Besides re-training, other things that require money often stop people from getting jobs and also need to be honestly addressed somehow. You can't get a job if you don't have the money to print a decent resume. You can't get a job if you don't have clothes that you can interview in. You can't get a job if you can't afford transportation to and parking fees for an interview. You can't get a job if you can't afford to get a government-issued ID--Driver's Licenses aren't free, and neither are birth certificates or passports! You can't get a job if you can't access the internet to do job searches--and even some public libraries charge a fee unless you have a card, and you can't get a card without an ID, which costs money.  You can't start a business without money. You can't get a college or trade school degree without money. You can't even do a pizza delivery job or newspaper route unless you can afford a car, gas, maintenance, and insurance. You can't get a job if your teeth look horrible because you couldn't access dental care. You can't get a job if you can't see well enough but can't afford new glasses, or if your old glasses are taped together. You can't get a job if your only pair of shoes is ugly, you can't afford makeup, or your hair cut is horrible. You see the problem? And when you have money, you don't think that the 25 cents it costs to print a resume at the library is prohibitive, but there have been times when I didn't even have 3 cents to spare. I am not joking or exaggerating. Any single cent you have to spend in order to get a job can prevent a person from getting out of poverty. And solutions to poverty have to take this into account.

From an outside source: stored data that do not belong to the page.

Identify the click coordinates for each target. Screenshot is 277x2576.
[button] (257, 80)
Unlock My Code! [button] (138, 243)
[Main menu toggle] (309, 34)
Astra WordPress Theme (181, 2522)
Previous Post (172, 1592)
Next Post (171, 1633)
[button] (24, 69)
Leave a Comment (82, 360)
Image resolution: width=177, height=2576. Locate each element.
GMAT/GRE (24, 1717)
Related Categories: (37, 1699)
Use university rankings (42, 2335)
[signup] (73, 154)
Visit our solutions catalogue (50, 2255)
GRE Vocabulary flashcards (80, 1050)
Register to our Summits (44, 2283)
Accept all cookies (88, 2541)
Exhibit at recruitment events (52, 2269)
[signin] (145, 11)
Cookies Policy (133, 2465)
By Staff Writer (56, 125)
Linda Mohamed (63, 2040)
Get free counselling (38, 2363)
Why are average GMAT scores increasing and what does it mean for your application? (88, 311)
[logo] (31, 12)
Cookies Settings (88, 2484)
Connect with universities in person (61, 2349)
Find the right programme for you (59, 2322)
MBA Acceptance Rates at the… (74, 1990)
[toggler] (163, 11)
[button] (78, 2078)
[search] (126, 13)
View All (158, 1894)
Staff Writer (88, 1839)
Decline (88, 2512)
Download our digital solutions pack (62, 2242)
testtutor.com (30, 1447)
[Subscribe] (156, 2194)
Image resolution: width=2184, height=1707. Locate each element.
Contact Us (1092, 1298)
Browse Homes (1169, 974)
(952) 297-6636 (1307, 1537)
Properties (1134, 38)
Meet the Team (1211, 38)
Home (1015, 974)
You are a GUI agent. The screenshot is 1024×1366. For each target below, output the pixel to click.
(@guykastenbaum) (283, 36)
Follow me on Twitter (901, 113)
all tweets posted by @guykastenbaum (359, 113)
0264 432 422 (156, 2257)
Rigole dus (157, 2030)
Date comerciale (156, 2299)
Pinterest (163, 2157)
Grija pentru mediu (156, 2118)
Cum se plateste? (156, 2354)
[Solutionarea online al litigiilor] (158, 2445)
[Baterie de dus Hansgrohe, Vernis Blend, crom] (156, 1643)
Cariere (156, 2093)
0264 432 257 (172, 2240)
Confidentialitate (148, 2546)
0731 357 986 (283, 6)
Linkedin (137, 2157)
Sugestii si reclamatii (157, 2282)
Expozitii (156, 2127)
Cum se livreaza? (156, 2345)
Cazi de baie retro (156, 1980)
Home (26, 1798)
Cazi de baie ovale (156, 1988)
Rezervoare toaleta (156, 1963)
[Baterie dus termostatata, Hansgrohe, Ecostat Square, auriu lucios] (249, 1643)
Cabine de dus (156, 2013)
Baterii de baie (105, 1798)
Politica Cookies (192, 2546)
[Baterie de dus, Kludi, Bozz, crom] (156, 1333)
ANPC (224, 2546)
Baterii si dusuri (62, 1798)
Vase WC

So I guess what I'm saying is the discussion is oversimplifying the problems and taking them without any understanding of what poverty actually is, or even what the proposed solutions even mean. It's all caught up in "how dare you take my money" without any understanding that it costs more to leave people in poverty than to take honest, effective steps to get them out! (And "just get a job" doesn't work for that. It is not effective, and often not particularly honest, either.)

And until we include the realities of the problems and the solutions in the discussion, we're just being mean to the poor in order to pat ourselves on the back and absolve ourselves of any responsibility in the matter.

Coming back to Job, chapter 26, where Job is again answering his friends, "How hast thou helped him that is without power? How savest thou the arm that hath no strength? How hast thou counselled him that hath no wisdom? and how hast thou plentifully declared the thing as it is? To whom hast thou uttered words? and whose spirit came from thee?"

The poor have no power. They hardly have power to do basic things you take for granted. Having the power to not be poor anymore is a ridiculous thing to insist they have. They are the arm that hath no strength. And yet they're trying anyway. But consider: How has thou counselled him that hath no wisdom? Did you just throw out a pat answer and move on? Or did you carefully, thoughtfully ask questions, find out the realities and truths, pray about solutions, and charitably (true charity, I mean) offer to help in ways that were respectful and not demeaning, empowering and not belittling?

It is a valid question Job asks.  Because Jesus says when we have done it unto the least of these, we have done it unto Him.

When we are talking about poverty--especially to the desperately poor--whose spirit came from our words?